In February, the Equipment Leasing and Finance Association (ELFA) reported a 4% increase in new business volume compared to the same period last year, totaling $7.9 billion. However, this figure represented a 15% decline from January's volume of $9.3 billion. Year-to-date, the cumulative new business volume saw a positive uptick of 4.9% compared to the previous year.
Regarding financial indicators, receivables over 30 days decreased to 2.2% from the previous month's 2.3%, yet showed an increase from 1.8% in February 2023. Charge-offs stood at 0.4%, down from 0.5% in the prior month but up from 0.3% in the same period last year.
Credit approvals remained steady at 76%, unchanged from January, while total headcount for equipment finance companies increased by 1.8% year-over-year.
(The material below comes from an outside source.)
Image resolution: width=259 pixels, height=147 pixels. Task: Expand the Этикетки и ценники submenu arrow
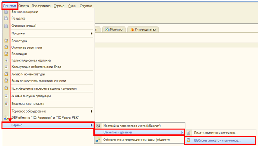click(x=182, y=132)
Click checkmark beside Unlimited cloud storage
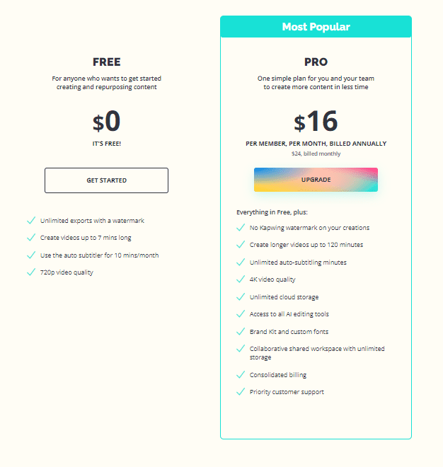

“Given continuing high interest rates and inflationary pressures, new business volume performed well in February. Tightening lending standards at banks are expanding opportunities for independent and captive equipment finance companies to provide critical productive assets that businesses need to operate,” ELFA President and CEO Leigh Lytle said. “Credit quality, while still elevated year over year, showed improvement with delinquencies slowly returning to normal levels and charge-offs moving in a positive direction.”
Additionally, the Equipment Leasing & Finance Foundation's Monthly Confidence Index (MCI-EFI) for March rose to 55.2, marking an improvement from February's index of 51.7 and reaching its highest level since April 2022.